**TEXT BLOCK**
§ §

For me, it was the first time I thought of Rock Fiction as a real genre. Maybe for my sister, it was foreshadowing, since she wound up in the Bay Area. You’d have to ask her.

Even beyond that, though, my copy holds a place of honor on my shelves. I truly loved that book, and every now and then, I debate re-reading it, to see if it will hold up since I’ve lived so much since I first read it. But then I think that as much as I loved it the first time, if I don’t love it this time, I’ll be shattered.

I doubt that’ll happen, to be honest. People continue to rave about this book. I’ve even had a chat with Goldmark’s literary agent about … the purpose of this post.

Goldmark passed on a few years ago, leaving behind an awful lot of unhappy friends, family, and fans. She also left behind one darn smart husband, who decided to take her mostly finished second novel and see it be published.

§ §

**TO DO**
Set down the passage of the post about Goldmark's book that runs between "I doubt that’ll" and "it be published.", inclusive, copying it word for word.

§ §

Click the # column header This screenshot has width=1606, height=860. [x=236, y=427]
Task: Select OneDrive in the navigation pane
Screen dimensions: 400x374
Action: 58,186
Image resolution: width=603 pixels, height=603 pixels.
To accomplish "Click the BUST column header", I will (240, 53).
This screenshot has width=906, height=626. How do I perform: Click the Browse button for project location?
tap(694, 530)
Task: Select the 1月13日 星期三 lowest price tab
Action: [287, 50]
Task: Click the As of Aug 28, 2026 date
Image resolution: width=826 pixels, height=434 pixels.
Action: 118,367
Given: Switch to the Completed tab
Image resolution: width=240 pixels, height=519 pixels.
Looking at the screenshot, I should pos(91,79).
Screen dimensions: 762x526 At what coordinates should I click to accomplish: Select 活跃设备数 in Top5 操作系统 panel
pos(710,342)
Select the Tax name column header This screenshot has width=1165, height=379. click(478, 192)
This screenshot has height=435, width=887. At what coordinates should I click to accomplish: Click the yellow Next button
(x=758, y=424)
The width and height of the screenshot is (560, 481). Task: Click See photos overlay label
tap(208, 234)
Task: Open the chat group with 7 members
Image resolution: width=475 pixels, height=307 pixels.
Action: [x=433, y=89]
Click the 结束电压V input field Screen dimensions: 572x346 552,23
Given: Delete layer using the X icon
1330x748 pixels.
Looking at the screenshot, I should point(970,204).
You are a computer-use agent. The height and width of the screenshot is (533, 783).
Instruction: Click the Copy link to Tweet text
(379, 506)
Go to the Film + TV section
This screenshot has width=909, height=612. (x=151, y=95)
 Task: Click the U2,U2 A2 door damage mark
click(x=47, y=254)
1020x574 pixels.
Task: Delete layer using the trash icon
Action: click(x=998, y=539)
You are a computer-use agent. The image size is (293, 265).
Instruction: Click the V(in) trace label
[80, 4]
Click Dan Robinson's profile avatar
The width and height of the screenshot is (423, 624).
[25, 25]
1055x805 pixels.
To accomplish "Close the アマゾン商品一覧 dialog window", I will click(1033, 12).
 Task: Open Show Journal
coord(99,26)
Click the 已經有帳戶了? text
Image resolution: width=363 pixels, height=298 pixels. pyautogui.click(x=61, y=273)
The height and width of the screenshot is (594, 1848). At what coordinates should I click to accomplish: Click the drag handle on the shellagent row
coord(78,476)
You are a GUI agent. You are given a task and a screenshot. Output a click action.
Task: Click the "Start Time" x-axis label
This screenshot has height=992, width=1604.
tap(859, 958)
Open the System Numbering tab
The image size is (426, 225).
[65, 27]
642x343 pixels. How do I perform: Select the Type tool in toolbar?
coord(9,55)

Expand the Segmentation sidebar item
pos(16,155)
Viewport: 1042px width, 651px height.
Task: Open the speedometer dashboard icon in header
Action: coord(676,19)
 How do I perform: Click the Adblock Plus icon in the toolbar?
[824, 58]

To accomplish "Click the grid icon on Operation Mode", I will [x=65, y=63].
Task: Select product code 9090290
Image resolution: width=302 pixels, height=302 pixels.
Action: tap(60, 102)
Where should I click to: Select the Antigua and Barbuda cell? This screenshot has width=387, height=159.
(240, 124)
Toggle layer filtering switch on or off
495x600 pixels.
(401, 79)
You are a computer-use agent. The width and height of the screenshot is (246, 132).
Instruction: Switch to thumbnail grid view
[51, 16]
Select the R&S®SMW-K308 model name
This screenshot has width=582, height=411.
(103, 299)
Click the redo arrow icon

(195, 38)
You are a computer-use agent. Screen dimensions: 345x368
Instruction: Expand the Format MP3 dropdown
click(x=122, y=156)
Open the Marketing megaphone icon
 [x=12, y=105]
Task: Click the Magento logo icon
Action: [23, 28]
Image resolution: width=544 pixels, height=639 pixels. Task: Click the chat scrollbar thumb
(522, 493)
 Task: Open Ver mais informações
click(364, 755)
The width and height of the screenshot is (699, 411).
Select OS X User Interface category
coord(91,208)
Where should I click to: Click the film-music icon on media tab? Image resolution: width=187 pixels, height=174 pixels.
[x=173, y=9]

§ §

**THE ANSWER**
I doubt that’ll happen, to be honest. People continue to rave about this book. I’ve even had a chat with Goldmark’s literary agent about … the purpose of this post.

Goldmark passed on a few years ago, leaving behind an awful lot of unhappy friends, family, and fans. She also left behind one darn smart husband, who decided to take her mostly finished second novel and see it be published.